What to work on:
1 – Answer these questions from the text on Sandy Island Beach State Park below:
(a) Who opened Sandy Island Beach as a private beach resort in the 1950s?
(b) How many acres did the park cover as of 2014?
(c) How long can it take for a hardwood forest to become established on a freshly formed dune?
2 – Repeat word for word the part of the Sandy Island Beach State Park text that begins at the words "Prior to 2011, the" and stops after the words "in Oswego County.".

Given text:
Prior to 2011, the park's area totaled 13 acre. At that time, the adjacent 120 acre Sandy Island Beach Unique Area was a conservation area administered by the New York State Department of Environmental Conservation. The Unique Area incorporated several additional acres of land near the park as well as most of the southern end of North Sandy Pond. In 2011, administration and ownership of both the Sandy Island Beach Unique Area and the nearby Sandy Pond Beach Unique Area were transferred to the New York State Office of Parks, Recreation and Historic Preservation to be incorporated into Sandy Island Beach State Park. As of 2014, the park covers a total of 229 acre in the Town of Richland in Oswego County.

=="The hottest spot on the shoreline"==
In the 1950s, Sandy Island Beach was opened as a private beach resort by LeGrande and Eva Smith. The resort became very popular. As Jack Major described it, "Overnight, Sandy Pond Beach – renamed Sandy Island Beach – became the place to go". Ed Wyroba recalled that, through the 1960s, "it was the hottest spot on the shoreline. All our parents had gone there." Following LeGrande Smith's death in 1966 and a decline in its popularity, the resort was closed in the early 1970s. The condition of the area deteriorated, which led to public discussions in 1976 of its possible purchase by Oswego County. In 1980, 450 acre of the resort were purchased from the Smiths by Ed Wyroba and Dyke Riggs. They reopened the resort in 1981, and operated it until 1991. In 1999, The Nature Conservancy stepped in to help protect the property. In partnership with Oswego County and the State of New York, the Central & Western New York Chapter of The Nature Conservancy acquired the remaining 133 acre from the Riggs' heirs. The Conservancy then conveyed 13 acre on the beachfront to Oswego County for a park; 120 acre were purchased from the Conservancy by New York State for the Unique Area. Oswego County operated the beach resort for several years and built a new bathhouse, picnic pavilions, and a boardwalk. In 2005, the County Park was transferred to the New York State Park system, which operates it.

=="The dune is moving"==
North and south of Sandy Island Beach, the shoreline has high dunes that are up to 50 ft higher than the level of Lake Ontario. Despite the fact that the high dunes are essentially pure sand, hardwood trees such as red oak and red maple grow on them. The forested high dunes are one of the unusual features of the eastern Lake Ontario coastline. It can take 400 years for a hardwood forest to become established on a freshly formed dune.

One high dune just north of the present boundary of Sandy Island Beach State Park is an example of the rapid changes that are possible in a sandy landscape. Jack Major wrote that "For many years the most popular spot on the beach was an open-faced sandhill that overlooked North Pond." The topographic map from 1958 (see illustration and the annotation "lost sandhill") indicates that this dune was at least 50 ft above lake level. In 1981, a "monster" dune was reported by a local newspaper as moving towards Sandy Pond. The sandhill described by Major is much lower than it was in the 1970s; it has become a "low dune".

Stable coastal dunes and sandhills are structures created by dune-building plants such as beachgrass and cottonwood trees. The loss of the high dune appears to have been the result of the destruction of its vegetation that occurred over the years, and in particular during the 1970s. At that time the area around Sandy Island Beach was privately owned, but wasn't staffed, occupied, or maintained. In 1982, Dyke Riggs described the situation, "Bonfires fueled by trees on the beach and dune buggies, trucks and three-wheeled motorcycles careening around destroyed growth that holds the sand."

Since 2000, the dune overlooking Sandy Island Beach was partially rebuilt and replanted with beachgrass by New York State. At the nearby Sandy Pond Beach Unique Area, about 1–2 miles north of Sandy Island Beach, replanting has led to regrowth of low sand dunes. Despite this success, natural regrowth of the full height of high dunes is thought to be unlikely. Robert Davis and Sandra Bonanno have written that "conditions no longer exist for the maintenance of high dunes - at least half of the high dunes at Sandy Pond have been reworked into low dunes since the time of the French traders."

Raw data:
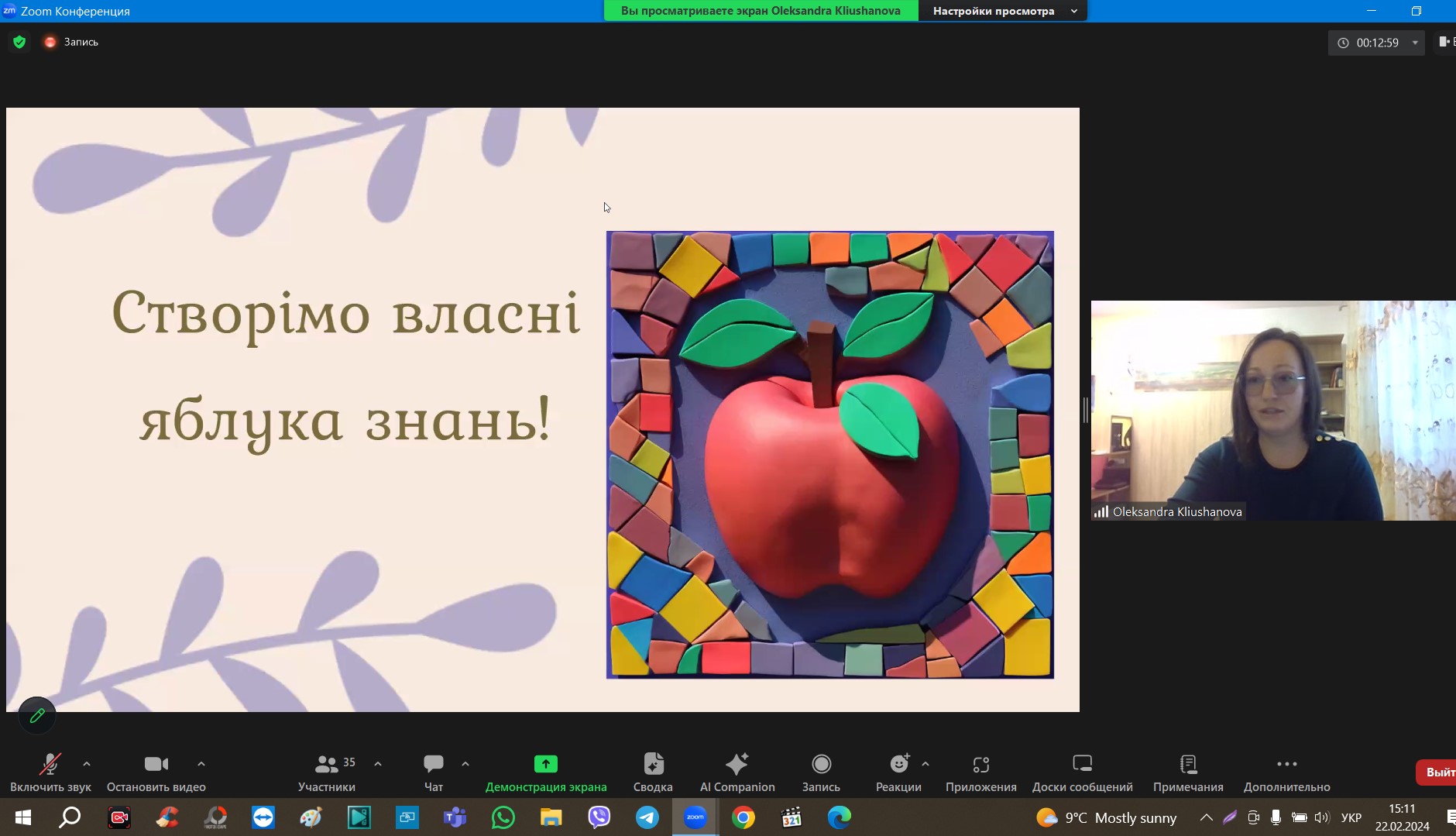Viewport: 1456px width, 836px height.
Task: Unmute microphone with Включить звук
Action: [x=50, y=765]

...

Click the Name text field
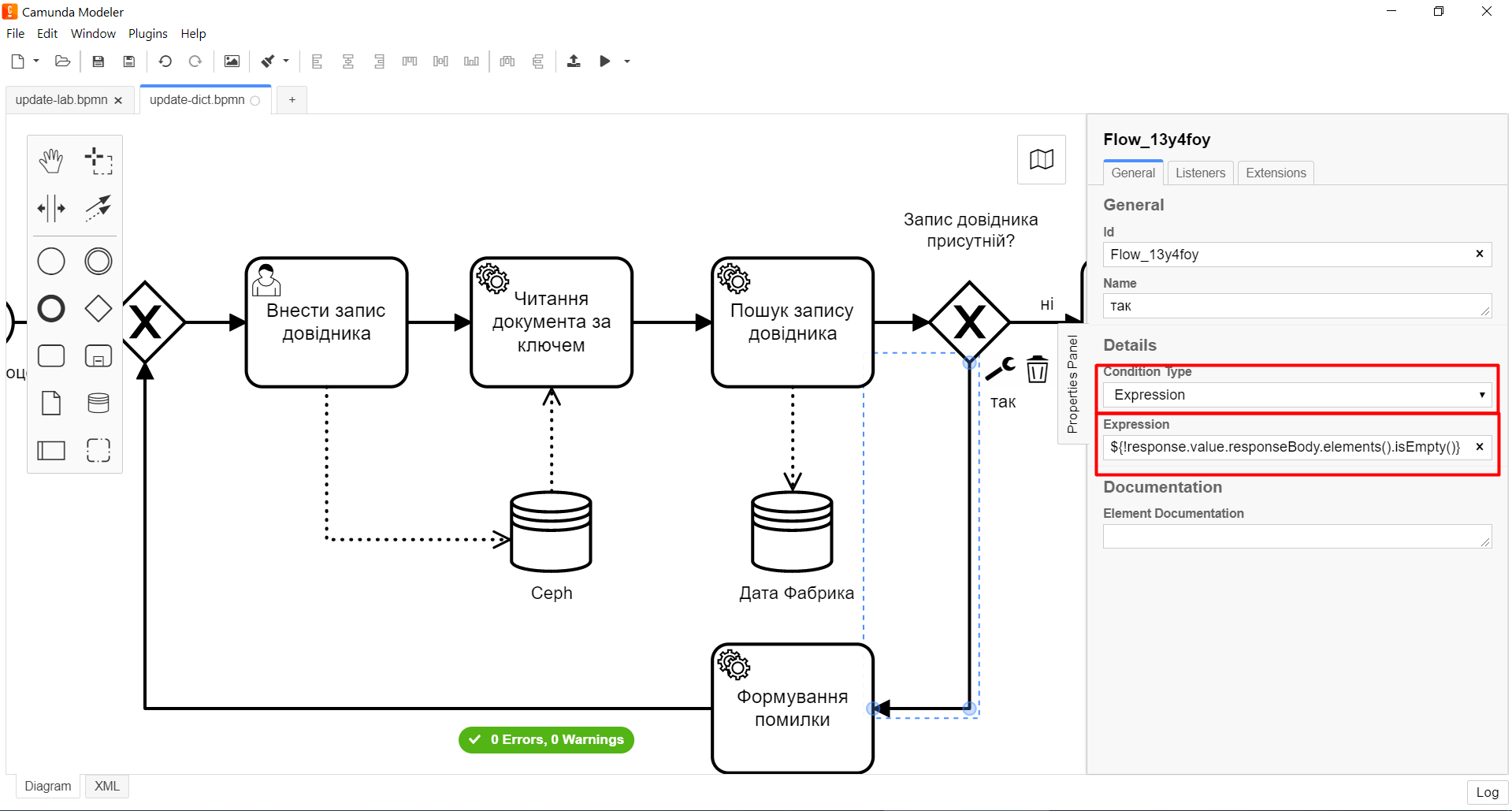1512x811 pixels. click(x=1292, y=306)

* * *

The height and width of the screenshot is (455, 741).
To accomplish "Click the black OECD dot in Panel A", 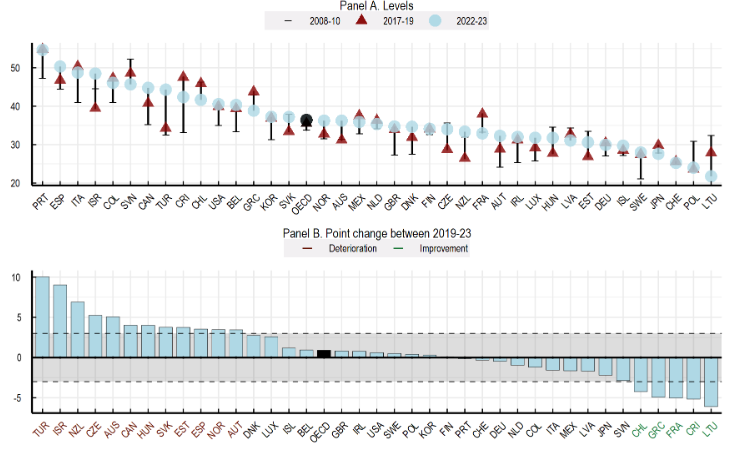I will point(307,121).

Solutions by task:
1 –
(a) LeGrande and Eva Smith
(b) 229 acres
(c) 400 years

2 –
Prior to 2011, the park's area totaled 13 acre. At that time, the adjacent 120 acre Sandy Island Beach Unique Area was a conservation area administered by the New York State Department of Environmental Conservation. The Unique Area incorporated several additional acres of land near the park as well as most of the southern end of North Sandy Pond. In 2011, administration and ownership of both the Sandy Island Beach Unique Area and the nearby Sandy Pond Beach Unique Area were transferred to the New York State Office of Parks, Recreation and Historic Preservation to be incorporated into Sandy Island Beach State Park. As of 2014, the park covers a total of 229 acre in the Town of Richland in Oswego County.